• _Directions_:
State how many lines in the following entries contain the word "Given". No other output.

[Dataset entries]
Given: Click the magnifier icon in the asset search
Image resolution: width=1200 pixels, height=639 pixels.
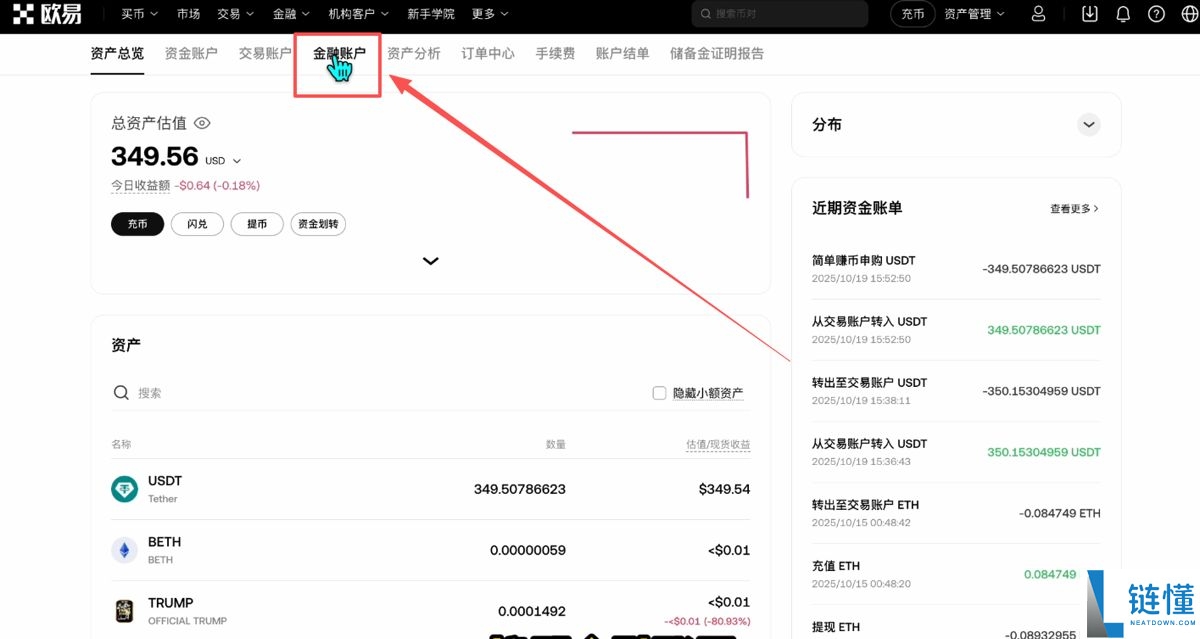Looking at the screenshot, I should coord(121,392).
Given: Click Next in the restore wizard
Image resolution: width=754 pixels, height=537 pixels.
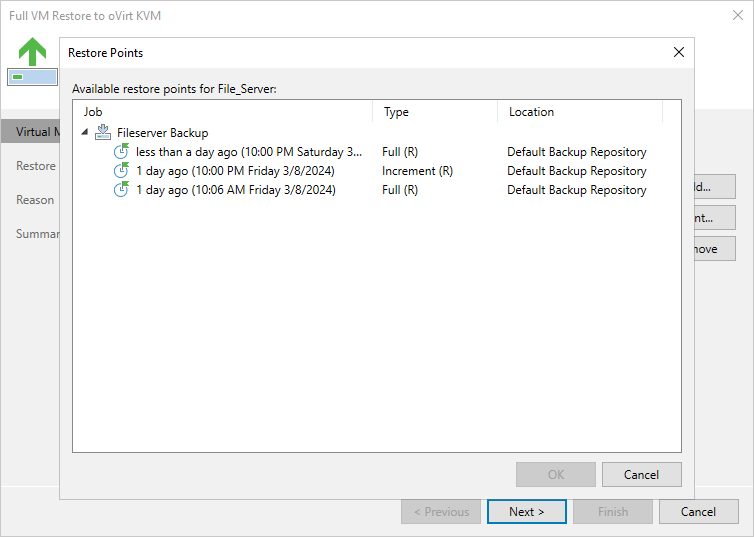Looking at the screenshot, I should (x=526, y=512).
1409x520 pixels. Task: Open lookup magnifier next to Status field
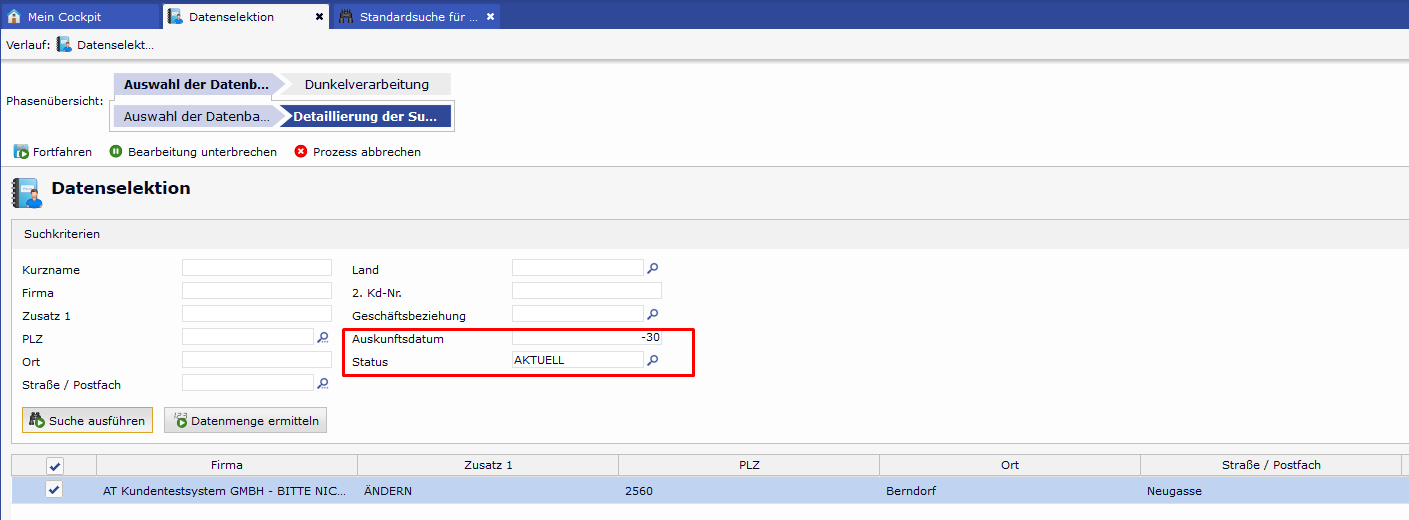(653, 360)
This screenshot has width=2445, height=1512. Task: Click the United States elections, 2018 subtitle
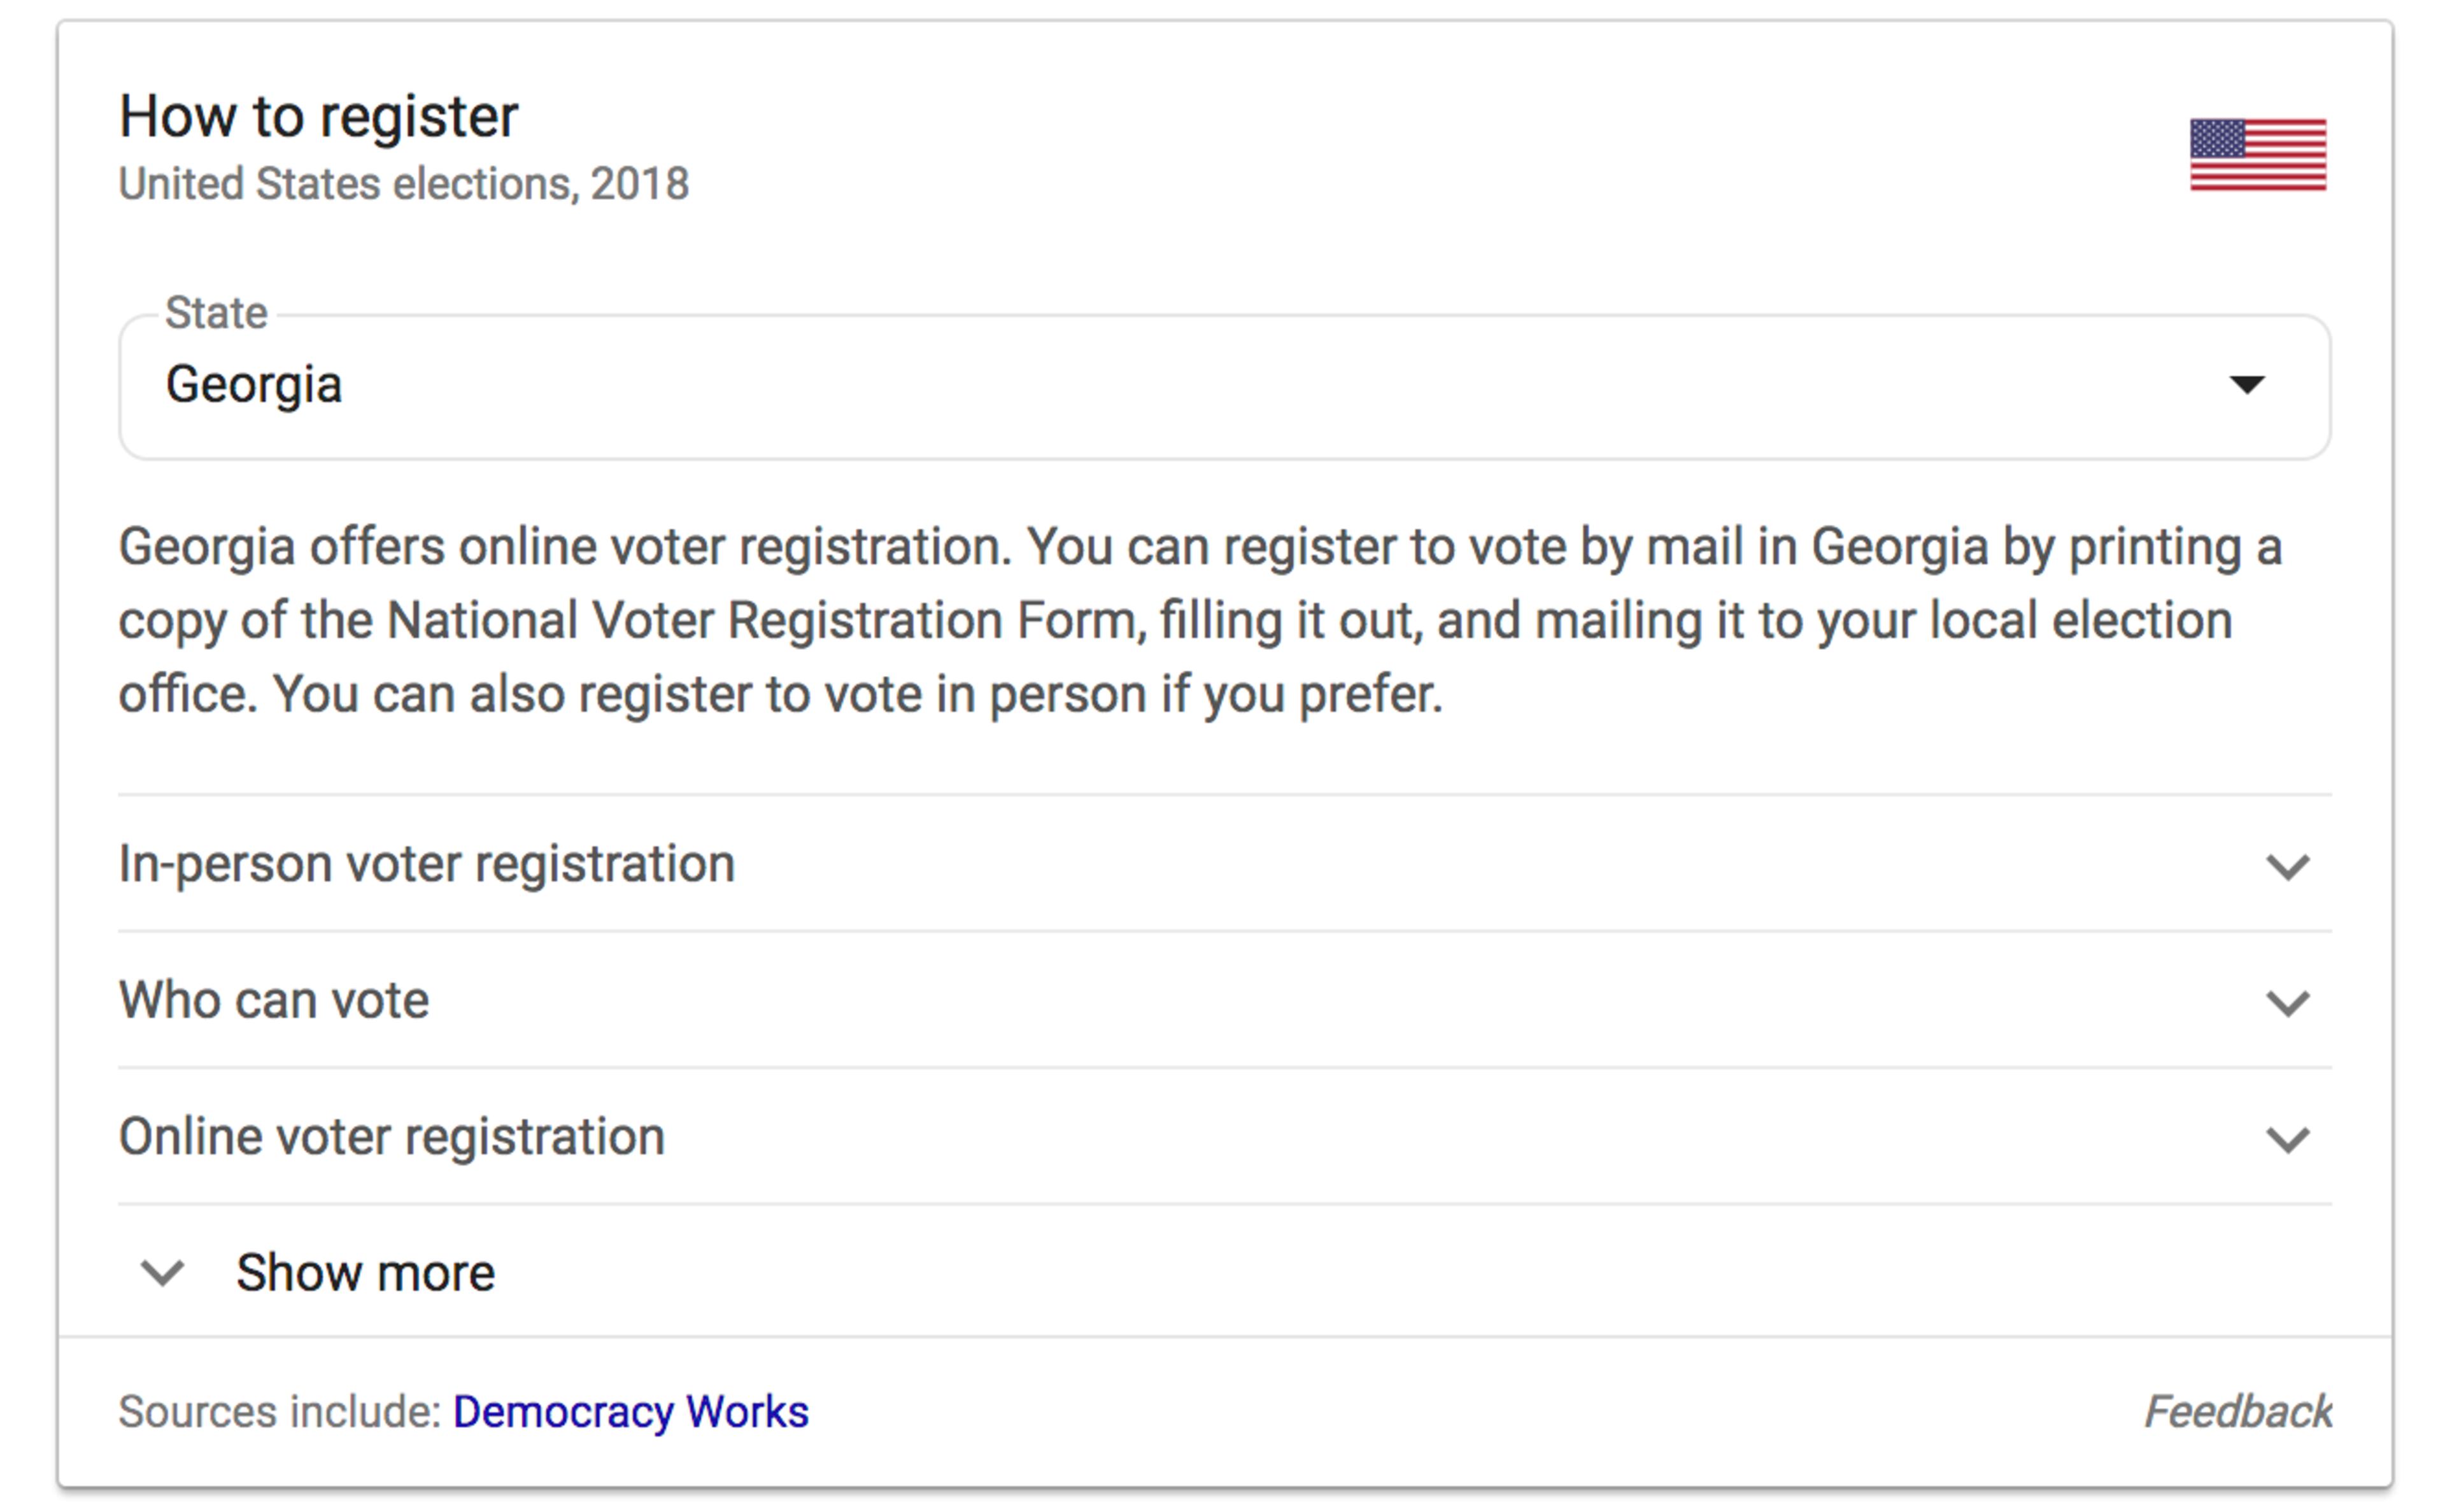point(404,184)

• _Task response_:
2